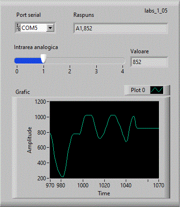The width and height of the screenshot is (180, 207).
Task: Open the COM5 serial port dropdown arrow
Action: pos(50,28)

--

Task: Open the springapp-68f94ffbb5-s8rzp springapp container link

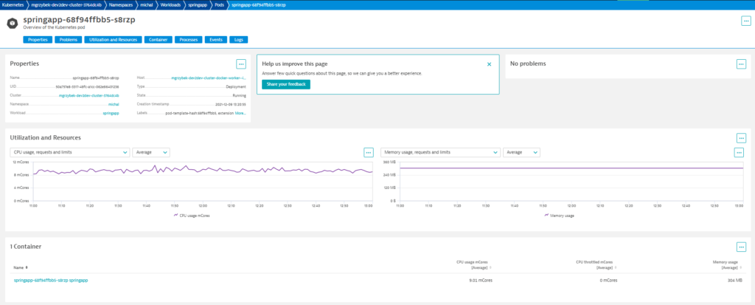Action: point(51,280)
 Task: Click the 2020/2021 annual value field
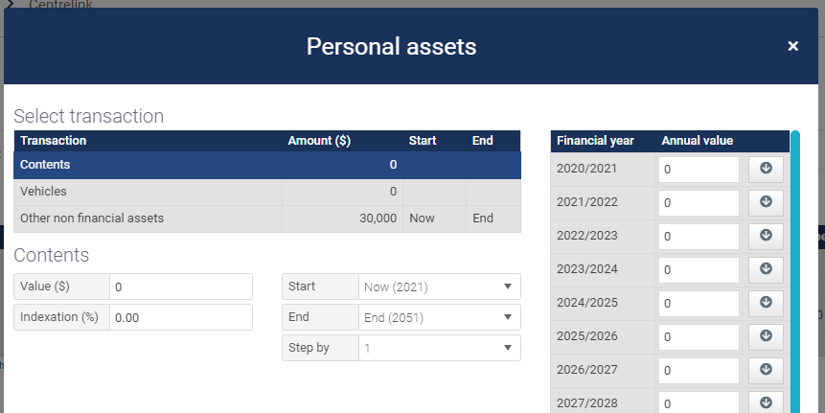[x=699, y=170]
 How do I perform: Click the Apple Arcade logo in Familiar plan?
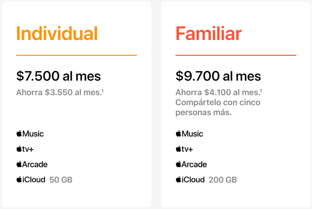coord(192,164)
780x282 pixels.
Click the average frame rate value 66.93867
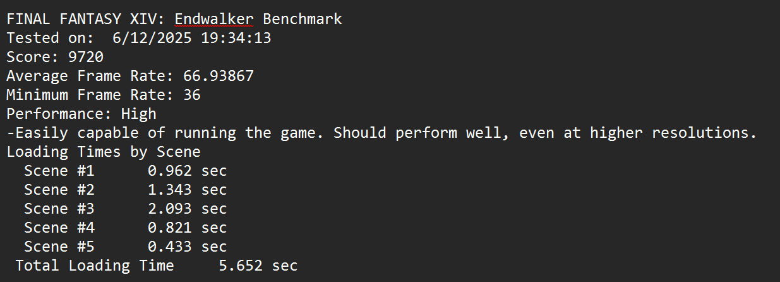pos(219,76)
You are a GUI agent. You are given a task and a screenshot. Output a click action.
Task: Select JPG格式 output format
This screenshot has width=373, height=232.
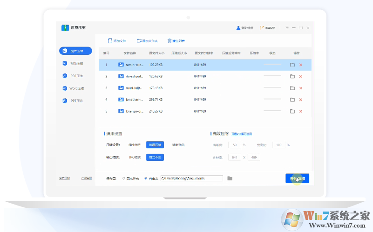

--

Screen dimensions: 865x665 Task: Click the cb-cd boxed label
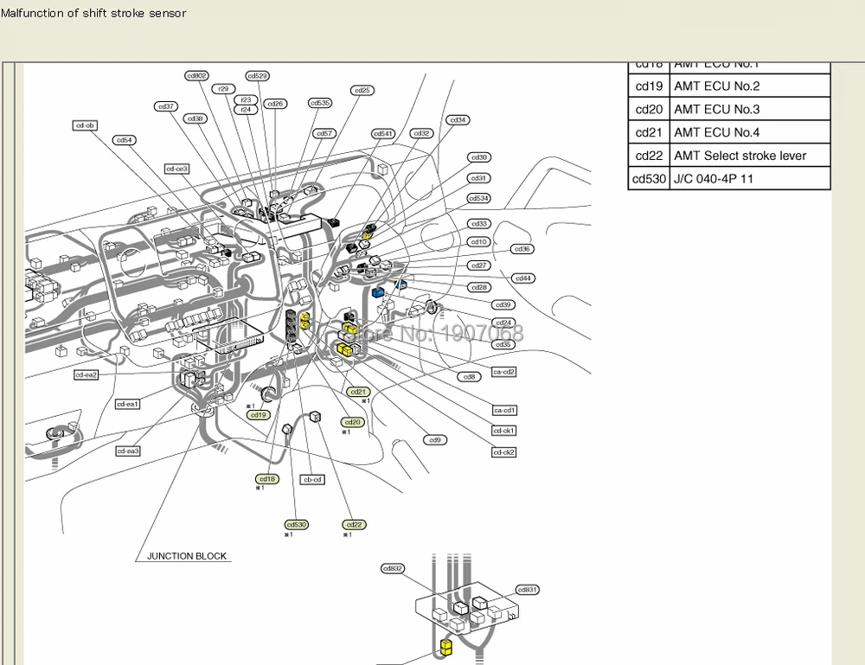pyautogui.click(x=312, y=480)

- **PROBLEM DETAILS**
The lines to copy exactly start with the line above that has "How do I perform: Click" and go on through the line that has "This screenshot has width=373, height=232."; please include both, add nothing else, and omit the pictures.

- **WRITTEN ANSWER**
 How do I perform: Click the Apple Arcade logo in Familiar plan?
coord(192,164)
780x282 pixels.
Click the average frame rate value 66.93867
pos(219,76)
You are a GUI agent. You are given a task and a screenshot. Output a click action.
Task: Select JPG格式 output format
This screenshot has width=373, height=232.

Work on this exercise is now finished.